[begin RECORDS FOR PROCESSING]
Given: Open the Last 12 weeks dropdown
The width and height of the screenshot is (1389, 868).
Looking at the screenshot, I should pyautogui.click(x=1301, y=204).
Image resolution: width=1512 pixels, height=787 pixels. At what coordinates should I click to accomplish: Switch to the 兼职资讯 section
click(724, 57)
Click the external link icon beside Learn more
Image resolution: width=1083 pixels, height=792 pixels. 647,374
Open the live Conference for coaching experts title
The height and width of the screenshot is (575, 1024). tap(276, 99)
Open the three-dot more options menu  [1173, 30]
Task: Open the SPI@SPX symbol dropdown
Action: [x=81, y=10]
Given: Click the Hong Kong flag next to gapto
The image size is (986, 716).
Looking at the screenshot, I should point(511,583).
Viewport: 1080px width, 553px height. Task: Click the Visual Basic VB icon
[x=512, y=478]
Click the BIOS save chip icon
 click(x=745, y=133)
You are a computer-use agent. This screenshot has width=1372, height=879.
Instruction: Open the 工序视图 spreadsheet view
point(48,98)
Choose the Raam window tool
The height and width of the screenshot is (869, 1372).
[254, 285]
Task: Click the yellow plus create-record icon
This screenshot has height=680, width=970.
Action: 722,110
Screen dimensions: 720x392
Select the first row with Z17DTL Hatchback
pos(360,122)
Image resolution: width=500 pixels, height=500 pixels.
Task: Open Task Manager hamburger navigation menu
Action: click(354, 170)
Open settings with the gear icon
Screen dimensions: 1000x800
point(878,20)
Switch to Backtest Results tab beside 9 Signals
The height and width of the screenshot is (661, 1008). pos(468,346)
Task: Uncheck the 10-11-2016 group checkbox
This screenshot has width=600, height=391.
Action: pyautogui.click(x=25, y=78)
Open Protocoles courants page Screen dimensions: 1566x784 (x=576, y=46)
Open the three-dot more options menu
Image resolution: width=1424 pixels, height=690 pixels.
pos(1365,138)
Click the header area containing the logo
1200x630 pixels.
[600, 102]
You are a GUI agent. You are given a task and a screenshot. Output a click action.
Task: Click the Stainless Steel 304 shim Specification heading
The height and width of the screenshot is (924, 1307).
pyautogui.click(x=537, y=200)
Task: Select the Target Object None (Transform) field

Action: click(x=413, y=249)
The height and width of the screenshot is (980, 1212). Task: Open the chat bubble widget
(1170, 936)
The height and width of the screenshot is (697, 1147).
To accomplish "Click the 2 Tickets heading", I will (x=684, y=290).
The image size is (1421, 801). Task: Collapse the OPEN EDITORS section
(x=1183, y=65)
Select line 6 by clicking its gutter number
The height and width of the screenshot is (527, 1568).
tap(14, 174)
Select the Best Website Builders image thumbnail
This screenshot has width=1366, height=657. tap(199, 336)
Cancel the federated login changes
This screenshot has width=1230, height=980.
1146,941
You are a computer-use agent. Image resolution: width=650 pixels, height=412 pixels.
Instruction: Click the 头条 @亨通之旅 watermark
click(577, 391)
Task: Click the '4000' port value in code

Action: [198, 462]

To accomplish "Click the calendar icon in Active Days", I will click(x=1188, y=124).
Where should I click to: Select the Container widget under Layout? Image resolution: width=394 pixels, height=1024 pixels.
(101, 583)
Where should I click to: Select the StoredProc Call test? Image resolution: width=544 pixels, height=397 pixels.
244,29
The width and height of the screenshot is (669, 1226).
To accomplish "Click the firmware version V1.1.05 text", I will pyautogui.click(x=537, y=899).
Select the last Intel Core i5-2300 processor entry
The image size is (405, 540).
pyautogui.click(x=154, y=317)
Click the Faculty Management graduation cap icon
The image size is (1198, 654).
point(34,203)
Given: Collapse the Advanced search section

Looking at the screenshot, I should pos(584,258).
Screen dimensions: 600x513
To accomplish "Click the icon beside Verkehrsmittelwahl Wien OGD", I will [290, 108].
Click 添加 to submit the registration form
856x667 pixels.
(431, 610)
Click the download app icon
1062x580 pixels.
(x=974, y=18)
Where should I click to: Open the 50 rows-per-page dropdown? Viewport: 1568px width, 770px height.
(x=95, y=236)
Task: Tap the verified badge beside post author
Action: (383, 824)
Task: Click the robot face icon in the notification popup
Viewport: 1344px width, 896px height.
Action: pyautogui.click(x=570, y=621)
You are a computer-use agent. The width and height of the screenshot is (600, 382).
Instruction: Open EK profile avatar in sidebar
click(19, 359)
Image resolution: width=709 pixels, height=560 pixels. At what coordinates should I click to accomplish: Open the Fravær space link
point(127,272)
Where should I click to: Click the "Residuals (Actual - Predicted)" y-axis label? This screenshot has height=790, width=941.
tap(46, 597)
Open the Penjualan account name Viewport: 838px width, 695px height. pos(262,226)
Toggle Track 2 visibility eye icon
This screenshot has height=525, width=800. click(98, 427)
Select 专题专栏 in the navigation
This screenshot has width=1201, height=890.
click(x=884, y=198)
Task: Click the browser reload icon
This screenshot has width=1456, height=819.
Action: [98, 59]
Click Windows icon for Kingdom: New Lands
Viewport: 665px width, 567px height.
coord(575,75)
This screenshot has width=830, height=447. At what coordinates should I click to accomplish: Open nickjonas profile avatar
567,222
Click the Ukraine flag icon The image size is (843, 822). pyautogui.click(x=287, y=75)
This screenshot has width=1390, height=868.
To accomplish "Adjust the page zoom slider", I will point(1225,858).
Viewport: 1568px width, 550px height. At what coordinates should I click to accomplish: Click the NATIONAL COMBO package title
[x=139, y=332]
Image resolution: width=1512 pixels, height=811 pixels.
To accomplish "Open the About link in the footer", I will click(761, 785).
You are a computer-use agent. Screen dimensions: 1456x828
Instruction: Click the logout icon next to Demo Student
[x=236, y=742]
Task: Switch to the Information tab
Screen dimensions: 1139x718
[end RECORDS FOR PROCESSING]
GIVEN EXERCISE:
Render every line of the records above as a Markdown table with the columns Row and Text, numbering the rows in order and omitting blank lines.

RESPONSE TO THIS EXERCISE:
| Row | Text |
|---|---|
| 1 | Given: Open the Last 12 weeks dropdown |
| 2 | The width and height of the screenshot is (1389, 868). |
| 3 | Looking at the screenshot, I should pyautogui.click(x=1301, y=204). |
| 4 | Image resolution: width=1512 pixels, height=787 pixels. At what coordinates should I click to accomplish: Switch to the 兼职资讯 section |
| 5 | click(724, 57) |
| 6 | Click the external link icon beside Learn more |
| 7 | Image resolution: width=1083 pixels, height=792 pixels. 647,374 |
| 8 | Open the live Conference for coaching experts title |
| 9 | The height and width of the screenshot is (575, 1024). tap(276, 99) |
| 10 | Open the three-dot more options menu  [1173, 30] |
| 11 | Task: Open the SPI@SPX symbol dropdown |
| 12 | Action: [x=81, y=10] |
| 13 | Given: Click the Hong Kong flag next to gapto |
| 14 | The image size is (986, 716). |
| 15 | Looking at the screenshot, I should point(511,583). |
| 16 | Viewport: 1080px width, 553px height. Task: Click the Visual Basic VB icon |
| 17 | [x=512, y=478] |
| 18 | Click the BIOS save chip icon |
| 19 |  click(x=745, y=133) |
| 20 | You are a computer-use agent. This screenshot has width=1372, height=879. |
| 21 | Instruction: Open the 工序视图 spreadsheet view |
| 22 | point(48,98) |
| 23 | Choose the Raam window tool |
| 24 | The height and width of the screenshot is (869, 1372). |
| 25 | [254, 285] |
| 26 | Task: Click the yellow plus create-record icon |
| 27 | This screenshot has height=680, width=970. |
| 28 | Action: 722,110 |
| 29 | Screen dimensions: 720x392 |
| 30 | Select the first row with Z17DTL Hatchback |
| 31 | pos(360,122) |
| 32 | Image resolution: width=500 pixels, height=500 pixels. |
| 33 | Task: Open Task Manager hamburger navigation menu |
| 34 | Action: click(354, 170) |
| 35 | Open settings with the gear icon |
| 36 | Screen dimensions: 1000x800 |
| 37 | point(878,20) |
| 38 | Switch to Backtest Results tab beside 9 Signals |
| 39 | The height and width of the screenshot is (661, 1008). pos(468,346) |
| 40 | Task: Uncheck the 10-11-2016 group checkbox |
| 41 | This screenshot has width=600, height=391. |
| 42 | Action: pyautogui.click(x=25, y=78) |
| 43 | Open Protocoles courants page Screen dimensions: 1566x784 (x=576, y=46) |
| 44 | Open the three-dot more options menu |
| 45 | Image resolution: width=1424 pixels, height=690 pixels. |
| 46 | pos(1365,138) |
| 47 | Click the header area containing the logo |
| 48 | 1200x630 pixels. |
| 49 | [600, 102] |
| 50 | You are a GUI agent. You are given a task and a screenshot. Output a click action. |
| 51 | Task: Click the Stainless Steel 304 shim Specification heading |
| 52 | The height and width of the screenshot is (924, 1307). |
| 53 | pyautogui.click(x=537, y=200) |
| 54 | Task: Select the Target Object None (Transform) field |
| 55 | Action: click(x=413, y=249) |
| 56 | The height and width of the screenshot is (980, 1212). Task: Open the chat bubble widget |
| 57 | (1170, 936) |
| 58 | The height and width of the screenshot is (697, 1147). |
| 59 | To accomplish "Click the 2 Tickets heading", I will (x=684, y=290). |
| 60 | The image size is (1421, 801). Task: Collapse the OPEN EDITORS section |
| 61 | (x=1183, y=65) |
| 62 | Select line 6 by clicking its gutter number |
| 63 | The height and width of the screenshot is (527, 1568). |
| 64 | tap(14, 174) |
| 65 | Select the Best Website Builders image thumbnail |
| 66 | This screenshot has width=1366, height=657. tap(199, 336) |
| 67 | Cancel the federated login changes |
| 68 | This screenshot has width=1230, height=980. |
| 69 | 1146,941 |
| 70 | You are a computer-use agent. Image resolution: width=650 pixels, height=412 pixels. |
| 71 | Instruction: Click the 头条 @亨通之旅 watermark |
| 72 | click(577, 391) |
| 73 | Task: Click the '4000' port value in code |
| 74 | Action: [198, 462] |
| 75 | To accomplish "Click the calendar icon in Active Days", I will click(x=1188, y=124). |
| 76 | Where should I click to: Select the Container widget under Layout? Image resolution: width=394 pixels, height=1024 pixels. |
| 77 | (101, 583) |
| 78 | Where should I click to: Select the StoredProc Call test? Image resolution: width=544 pixels, height=397 pixels. |
| 79 | 244,29 |
| 80 | The width and height of the screenshot is (669, 1226). |
| 81 | To accomplish "Click the firmware version V1.1.05 text", I will pyautogui.click(x=537, y=899). |
| 82 | Select the last Intel Core i5-2300 processor entry |
| 83 | The image size is (405, 540). |
| 84 | pyautogui.click(x=154, y=317) |
| 85 | Click the Faculty Management graduation cap icon |
| 86 | The image size is (1198, 654). |
| 87 | point(34,203) |
| 88 | Given: Collapse the Advanced search section |
| 89 | Looking at the screenshot, I should pos(584,258). |
| 90 | Screen dimensions: 600x513 |
| 91 | To accomplish "Click the icon beside Verkehrsmittelwahl Wien OGD", I will [290, 108]. |
| 92 | Click 添加 to submit the registration form |
| 93 | 856x667 pixels. |
| 94 | (431, 610) |
| 95 | Click the download app icon |
| 96 | 1062x580 pixels. |
| 97 | (x=974, y=18) |
| 98 | Where should I click to: Open the 50 rows-per-page dropdown? Viewport: 1568px width, 770px height. |
| 99 | (x=95, y=236) |
| 100 | Task: Tap the verified badge beside post author |
| 101 | Action: (383, 824) |
| 102 | Task: Click the robot face icon in the notification popup |
| 103 | Viewport: 1344px width, 896px height. |
| 104 | Action: pyautogui.click(x=570, y=621) |
| 105 | You are a computer-use agent. The width and height of the screenshot is (600, 382). |
| 106 | Instruction: Open EK profile avatar in sidebar |
| 107 | click(19, 359) |
| 108 | Image resolution: width=709 pixels, height=560 pixels. At what coordinates should I click to accomplish: Open the Fravær space link |
| 109 | point(127,272) |
| 110 | Where should I click to: Click the "Residuals (Actual - Predicted)" y-axis label? This screenshot has height=790, width=941. |
| 111 | tap(46, 597) |
| 112 | Open the Penjualan account name Viewport: 838px width, 695px height. pos(262,226) |
| 113 | Toggle Track 2 visibility eye icon |
| 114 | This screenshot has height=525, width=800. click(98, 427) |
| 115 | Select 专题专栏 in the navigation |
| 116 | This screenshot has width=1201, height=890. |
| 117 | click(x=884, y=198) |
| 118 | Task: Click the browser reload icon |
| 119 | This screenshot has width=1456, height=819. |
| 120 | Action: [98, 59] |
| 121 | Click Windows icon for Kingdom: New Lands |
| 122 | Viewport: 665px width, 567px height. |
| 123 | coord(575,75) |
| 124 | This screenshot has width=830, height=447. At what coordinates should I click to accomplish: Open nickjonas profile avatar |
| 125 | 567,222 |
| 126 | Click the Ukraine flag icon The image size is (843, 822). pyautogui.click(x=287, y=75) |
| 127 | This screenshot has width=1390, height=868. |
| 128 | To accomplish "Adjust the page zoom slider", I will point(1225,858). |
| 129 | Viewport: 1568px width, 550px height. At what coordinates should I click to accomplish: Click the NATIONAL COMBO package title |
| 130 | [x=139, y=332] |
| 131 | Image resolution: width=1512 pixels, height=811 pixels. |
| 132 | To accomplish "Open the About link in the footer", I will click(761, 785). |
| 133 | You are a computer-use agent. Screen dimensions: 1456x828 |
| 134 | Instruction: Click the logout icon next to Demo Student |
| 135 | [x=236, y=742] |
| 136 | Task: Switch to the Information tab |
| 137 | Screen dimensions: 1139x718 |